What’s the reasoning for the proposed change? Seems like a lot of hassle for not much benefit. Then again I don’t know the ins and outs of it all.


----------



## Zorba (Jan 24, 2007)

Lots of munuscong and Drummond guys asking for a later start. Western up guys asking for an earlier start. Gives more opportunity for UP hunters at 2 opening days. Extends season. 

For the south Zone extending up to the NW lower? They were asking for a later season. They say freeze up is later and there was some evidence to support their claim. I believe the survey people will be able to take breaks it down into 3 proposals. The up change. The south Zone change and Saginaw bay change.


----------



## craigrh13 (Oct 24, 2011)

Zorba said:


> Lots of munuscong and Drummond guys asking for a later start. Western up guys asking for an earlier start. Gives more opportunity for UP hunters at 2 opening days. Extends season.
> 
> For the south Zone extending up to the NW lower? They were asking for a later season. They say freeze up is later and there was some evidence to support their claim. I believe the survey people will be able to take breaks it down into 3 proposals. The up change. The south Zone change and Saginaw bay change.

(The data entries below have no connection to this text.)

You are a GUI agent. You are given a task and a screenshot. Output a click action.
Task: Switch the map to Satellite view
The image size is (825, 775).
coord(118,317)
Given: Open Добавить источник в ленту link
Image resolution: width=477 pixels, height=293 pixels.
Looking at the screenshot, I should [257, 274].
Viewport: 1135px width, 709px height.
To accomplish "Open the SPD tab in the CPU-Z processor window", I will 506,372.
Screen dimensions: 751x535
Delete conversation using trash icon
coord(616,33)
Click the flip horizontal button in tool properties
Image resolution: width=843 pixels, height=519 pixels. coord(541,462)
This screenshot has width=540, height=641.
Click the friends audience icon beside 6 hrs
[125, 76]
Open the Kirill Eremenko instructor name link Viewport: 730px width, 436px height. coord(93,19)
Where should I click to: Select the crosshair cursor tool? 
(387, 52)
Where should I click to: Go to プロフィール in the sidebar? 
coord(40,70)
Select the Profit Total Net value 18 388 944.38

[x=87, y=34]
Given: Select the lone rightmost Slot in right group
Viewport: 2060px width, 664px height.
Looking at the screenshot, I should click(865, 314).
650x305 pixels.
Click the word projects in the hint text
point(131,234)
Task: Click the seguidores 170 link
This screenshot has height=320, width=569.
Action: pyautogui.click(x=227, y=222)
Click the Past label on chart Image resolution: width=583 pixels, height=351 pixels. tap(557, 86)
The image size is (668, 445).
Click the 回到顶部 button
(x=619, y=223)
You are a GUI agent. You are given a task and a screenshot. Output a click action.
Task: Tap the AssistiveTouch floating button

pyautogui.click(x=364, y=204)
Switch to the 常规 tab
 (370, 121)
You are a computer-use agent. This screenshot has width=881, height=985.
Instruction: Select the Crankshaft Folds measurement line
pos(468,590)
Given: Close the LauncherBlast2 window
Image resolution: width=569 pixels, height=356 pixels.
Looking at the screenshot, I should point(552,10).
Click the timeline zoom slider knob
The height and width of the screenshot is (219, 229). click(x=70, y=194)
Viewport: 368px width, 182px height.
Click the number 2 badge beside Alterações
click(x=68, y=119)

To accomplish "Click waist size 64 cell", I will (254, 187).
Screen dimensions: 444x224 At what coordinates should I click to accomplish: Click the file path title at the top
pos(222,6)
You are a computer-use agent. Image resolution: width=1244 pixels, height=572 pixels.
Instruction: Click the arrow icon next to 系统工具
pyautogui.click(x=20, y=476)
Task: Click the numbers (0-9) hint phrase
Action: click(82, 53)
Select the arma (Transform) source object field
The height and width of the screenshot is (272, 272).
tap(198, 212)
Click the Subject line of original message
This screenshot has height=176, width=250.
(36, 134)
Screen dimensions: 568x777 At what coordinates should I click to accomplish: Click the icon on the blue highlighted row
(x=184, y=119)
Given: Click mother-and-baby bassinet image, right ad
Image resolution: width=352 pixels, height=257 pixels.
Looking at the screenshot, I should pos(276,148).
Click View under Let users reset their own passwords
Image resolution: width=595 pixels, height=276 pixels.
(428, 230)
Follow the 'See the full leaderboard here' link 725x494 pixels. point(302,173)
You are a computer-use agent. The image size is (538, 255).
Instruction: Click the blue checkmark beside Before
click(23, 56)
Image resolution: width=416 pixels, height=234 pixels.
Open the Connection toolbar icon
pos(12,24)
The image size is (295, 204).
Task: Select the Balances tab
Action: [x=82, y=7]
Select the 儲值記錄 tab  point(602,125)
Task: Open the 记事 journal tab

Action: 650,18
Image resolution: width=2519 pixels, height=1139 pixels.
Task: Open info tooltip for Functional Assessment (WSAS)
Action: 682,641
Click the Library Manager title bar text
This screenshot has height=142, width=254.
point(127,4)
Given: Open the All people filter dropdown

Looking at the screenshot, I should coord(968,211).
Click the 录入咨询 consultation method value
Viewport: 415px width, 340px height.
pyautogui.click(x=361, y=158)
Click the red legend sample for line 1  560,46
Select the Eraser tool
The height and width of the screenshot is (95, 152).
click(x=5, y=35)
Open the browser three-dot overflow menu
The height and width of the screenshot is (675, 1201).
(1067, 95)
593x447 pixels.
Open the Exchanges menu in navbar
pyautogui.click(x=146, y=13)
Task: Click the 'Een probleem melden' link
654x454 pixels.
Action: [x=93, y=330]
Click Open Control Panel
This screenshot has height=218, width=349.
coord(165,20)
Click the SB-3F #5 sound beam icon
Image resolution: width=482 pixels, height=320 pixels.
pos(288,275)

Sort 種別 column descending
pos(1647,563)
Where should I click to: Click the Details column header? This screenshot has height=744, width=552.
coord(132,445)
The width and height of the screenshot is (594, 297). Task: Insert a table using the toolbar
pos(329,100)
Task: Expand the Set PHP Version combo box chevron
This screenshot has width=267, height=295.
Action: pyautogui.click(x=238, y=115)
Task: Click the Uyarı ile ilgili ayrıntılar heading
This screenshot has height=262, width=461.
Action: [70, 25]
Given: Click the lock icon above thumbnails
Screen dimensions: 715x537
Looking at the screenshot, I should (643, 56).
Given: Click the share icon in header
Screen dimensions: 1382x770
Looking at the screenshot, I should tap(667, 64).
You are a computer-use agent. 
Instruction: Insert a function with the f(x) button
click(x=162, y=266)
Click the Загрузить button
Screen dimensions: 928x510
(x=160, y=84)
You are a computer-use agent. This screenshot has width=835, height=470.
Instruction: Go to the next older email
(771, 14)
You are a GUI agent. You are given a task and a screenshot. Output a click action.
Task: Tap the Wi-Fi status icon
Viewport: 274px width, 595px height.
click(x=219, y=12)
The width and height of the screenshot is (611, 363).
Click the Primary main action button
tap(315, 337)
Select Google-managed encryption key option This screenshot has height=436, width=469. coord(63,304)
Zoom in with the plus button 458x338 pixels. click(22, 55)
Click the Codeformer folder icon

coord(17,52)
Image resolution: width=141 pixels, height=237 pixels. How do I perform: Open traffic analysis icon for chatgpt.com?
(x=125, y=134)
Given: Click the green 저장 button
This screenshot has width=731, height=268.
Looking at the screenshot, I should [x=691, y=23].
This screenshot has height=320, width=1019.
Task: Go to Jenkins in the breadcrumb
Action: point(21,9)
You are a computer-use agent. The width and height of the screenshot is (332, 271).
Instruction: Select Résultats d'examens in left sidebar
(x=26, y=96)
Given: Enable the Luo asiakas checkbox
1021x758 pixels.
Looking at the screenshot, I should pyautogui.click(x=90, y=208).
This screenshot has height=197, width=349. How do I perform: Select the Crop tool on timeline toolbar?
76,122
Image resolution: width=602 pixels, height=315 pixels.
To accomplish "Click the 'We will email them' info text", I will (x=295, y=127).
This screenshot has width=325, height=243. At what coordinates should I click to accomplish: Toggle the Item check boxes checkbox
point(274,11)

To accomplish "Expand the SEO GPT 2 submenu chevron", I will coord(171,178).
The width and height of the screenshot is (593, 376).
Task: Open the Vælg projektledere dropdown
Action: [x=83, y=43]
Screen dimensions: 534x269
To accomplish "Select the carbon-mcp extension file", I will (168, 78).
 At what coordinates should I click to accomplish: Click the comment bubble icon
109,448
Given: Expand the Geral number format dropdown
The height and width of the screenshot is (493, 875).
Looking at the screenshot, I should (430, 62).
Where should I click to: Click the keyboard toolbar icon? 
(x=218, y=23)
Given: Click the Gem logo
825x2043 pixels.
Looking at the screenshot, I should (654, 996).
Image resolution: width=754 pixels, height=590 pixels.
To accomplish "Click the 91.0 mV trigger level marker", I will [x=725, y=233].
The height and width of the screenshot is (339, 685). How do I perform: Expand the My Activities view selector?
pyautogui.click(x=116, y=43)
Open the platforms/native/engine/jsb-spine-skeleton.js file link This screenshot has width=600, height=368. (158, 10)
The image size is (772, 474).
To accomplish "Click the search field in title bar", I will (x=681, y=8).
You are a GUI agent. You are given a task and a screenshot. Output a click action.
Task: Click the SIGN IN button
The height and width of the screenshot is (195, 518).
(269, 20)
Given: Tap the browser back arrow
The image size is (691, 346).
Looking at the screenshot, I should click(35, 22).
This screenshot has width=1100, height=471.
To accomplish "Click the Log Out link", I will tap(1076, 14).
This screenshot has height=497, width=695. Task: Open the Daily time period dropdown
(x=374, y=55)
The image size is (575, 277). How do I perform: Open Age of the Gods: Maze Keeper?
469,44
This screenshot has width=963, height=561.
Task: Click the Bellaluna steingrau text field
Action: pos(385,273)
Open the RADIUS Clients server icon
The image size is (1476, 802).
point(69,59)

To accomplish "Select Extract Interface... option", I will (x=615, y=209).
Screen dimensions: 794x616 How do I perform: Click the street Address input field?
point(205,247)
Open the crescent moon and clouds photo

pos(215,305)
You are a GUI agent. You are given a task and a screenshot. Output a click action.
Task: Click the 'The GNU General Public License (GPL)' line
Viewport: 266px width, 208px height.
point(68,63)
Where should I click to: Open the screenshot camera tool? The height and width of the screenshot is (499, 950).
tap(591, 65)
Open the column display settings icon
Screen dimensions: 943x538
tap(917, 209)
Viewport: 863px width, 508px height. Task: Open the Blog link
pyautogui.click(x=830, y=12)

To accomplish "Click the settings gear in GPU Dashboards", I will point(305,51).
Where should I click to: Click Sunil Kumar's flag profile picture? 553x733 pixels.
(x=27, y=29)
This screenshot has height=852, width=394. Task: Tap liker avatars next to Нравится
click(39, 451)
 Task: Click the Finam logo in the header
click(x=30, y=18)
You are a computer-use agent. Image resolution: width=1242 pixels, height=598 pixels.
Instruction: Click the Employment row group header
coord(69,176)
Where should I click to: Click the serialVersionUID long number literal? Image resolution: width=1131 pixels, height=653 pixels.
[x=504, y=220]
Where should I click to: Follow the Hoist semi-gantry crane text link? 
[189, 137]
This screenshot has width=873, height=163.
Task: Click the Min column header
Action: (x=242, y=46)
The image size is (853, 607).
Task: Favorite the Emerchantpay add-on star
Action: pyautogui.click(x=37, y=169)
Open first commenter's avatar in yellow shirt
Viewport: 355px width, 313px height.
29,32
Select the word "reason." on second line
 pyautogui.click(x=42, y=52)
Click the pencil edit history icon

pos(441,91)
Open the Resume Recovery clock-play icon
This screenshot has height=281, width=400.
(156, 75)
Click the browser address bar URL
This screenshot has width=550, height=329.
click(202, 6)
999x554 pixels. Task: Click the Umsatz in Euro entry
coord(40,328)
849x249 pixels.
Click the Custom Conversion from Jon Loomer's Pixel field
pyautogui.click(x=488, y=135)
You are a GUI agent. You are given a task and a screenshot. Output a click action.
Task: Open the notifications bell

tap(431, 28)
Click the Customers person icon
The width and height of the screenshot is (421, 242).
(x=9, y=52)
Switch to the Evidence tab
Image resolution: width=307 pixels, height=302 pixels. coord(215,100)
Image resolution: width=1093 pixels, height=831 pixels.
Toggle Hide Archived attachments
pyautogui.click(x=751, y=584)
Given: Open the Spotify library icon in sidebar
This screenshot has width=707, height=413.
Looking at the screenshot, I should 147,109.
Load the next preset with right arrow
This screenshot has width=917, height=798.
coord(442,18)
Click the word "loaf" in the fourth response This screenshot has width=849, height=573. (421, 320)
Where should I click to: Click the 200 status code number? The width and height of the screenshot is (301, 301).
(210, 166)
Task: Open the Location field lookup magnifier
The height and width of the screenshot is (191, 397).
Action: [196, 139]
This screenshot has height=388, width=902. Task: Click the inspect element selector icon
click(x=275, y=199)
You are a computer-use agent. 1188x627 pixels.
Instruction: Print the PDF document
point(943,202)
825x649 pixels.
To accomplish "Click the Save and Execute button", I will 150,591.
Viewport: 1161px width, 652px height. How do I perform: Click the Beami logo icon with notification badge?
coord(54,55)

The guys I know who live and hunt Drummond and munuscong do not want a later start. Granted that’s anecdotal but based on everything I’ve seen it’s not a possible choice. Not to mention they freeze up and lose birds much earlier than Saginaw Bay.


----------



## duckbuster2 (Aug 14, 2008)

I like Saginaw Bay in zone 2 its a lot different than lake st.clair and lake eire.But one week one way or the other don't care.


----------



## Duke of Flintown (Aug 27, 2018)

I guess looking at this from a statistical point of view, why Change the zones, why not just add a week to the start or end of the season for the already existing zones? Is shifting a week going to boost harvest numbers greater then just adding a week? I would be more in favor of having more time to hunt overall rather then shifting it earlier or later?


----------



## Zorba (Jan 24, 2007)

craigrh13 said:


> The guys I know who live and hunt Drummond and munuscong do not want a later start. Granted that’s anecdotal but based on everything I’ve seen it’s not a possible choice. Not to mention they freeze up and lose birds much earlier than Saginaw Bay.


I guess I should clarify. Its not that the eastern UP guys want a later start. Its that the western UP guys want an earlier start. For example, this year the federal guidelines allowed us to open duck season 21st of Sept. The western UP hunters tend to hunt smaller waters that freeze much sooner than the eastern hunters do. They prefer to have an "early as possible" opener in the North zone. I would have to agree that the "North Zone" should open as early as possible to take full advantage of the federal framework. 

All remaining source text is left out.